Re: Modify the StandardAnalyzer

Clas Rydergren Sat, 06 Sep 2003 04:17:20 -0700

Hi again,

incze I am not sure I follow you. Do you mean that I should index with the SimpleAnalyzer and searching with the StandardAnalyzer? That is not an option for me since SimpleAnalyzer do not index number/digits the way I would like to (however, the StandardAnalyzer does!)
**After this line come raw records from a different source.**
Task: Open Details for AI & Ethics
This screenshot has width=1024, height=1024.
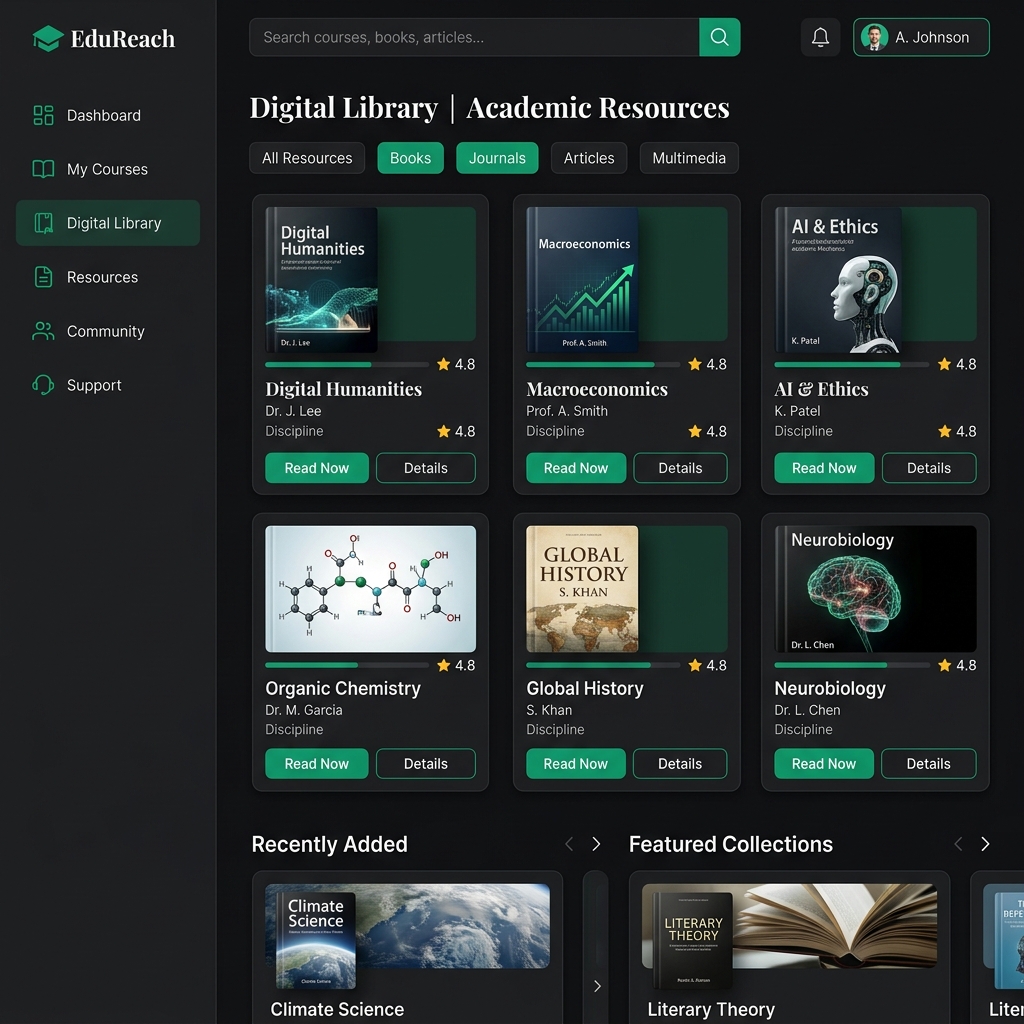Action: pos(928,467)
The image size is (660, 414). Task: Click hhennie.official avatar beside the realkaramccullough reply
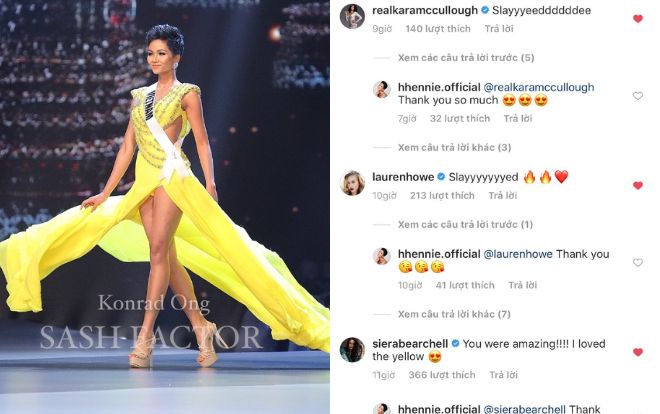(x=382, y=89)
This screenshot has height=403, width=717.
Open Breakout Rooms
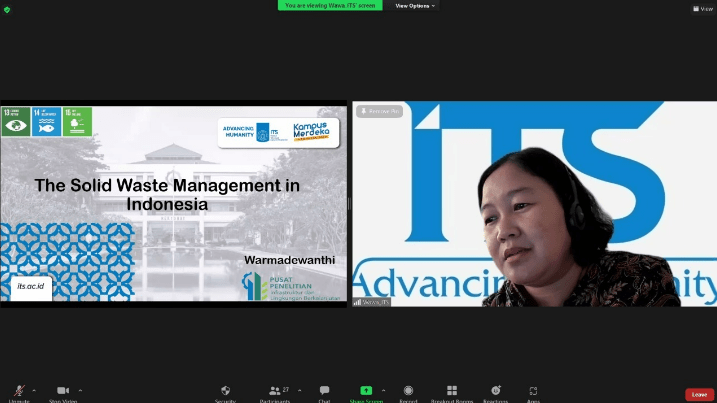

I found that modifying the StandardTokenizer.jj would be possible in order to modify the StandardAnalyzer to my prefered behaviour. When finished modifying the .jj-file, I run it trough JavaCC to get the .java-files. However those .java-files are not possible to compile together with the current distribution because of problems with the exception handling (see http://www.mail-archive.com/[EMAIL PROTECTED]/msg01403.html )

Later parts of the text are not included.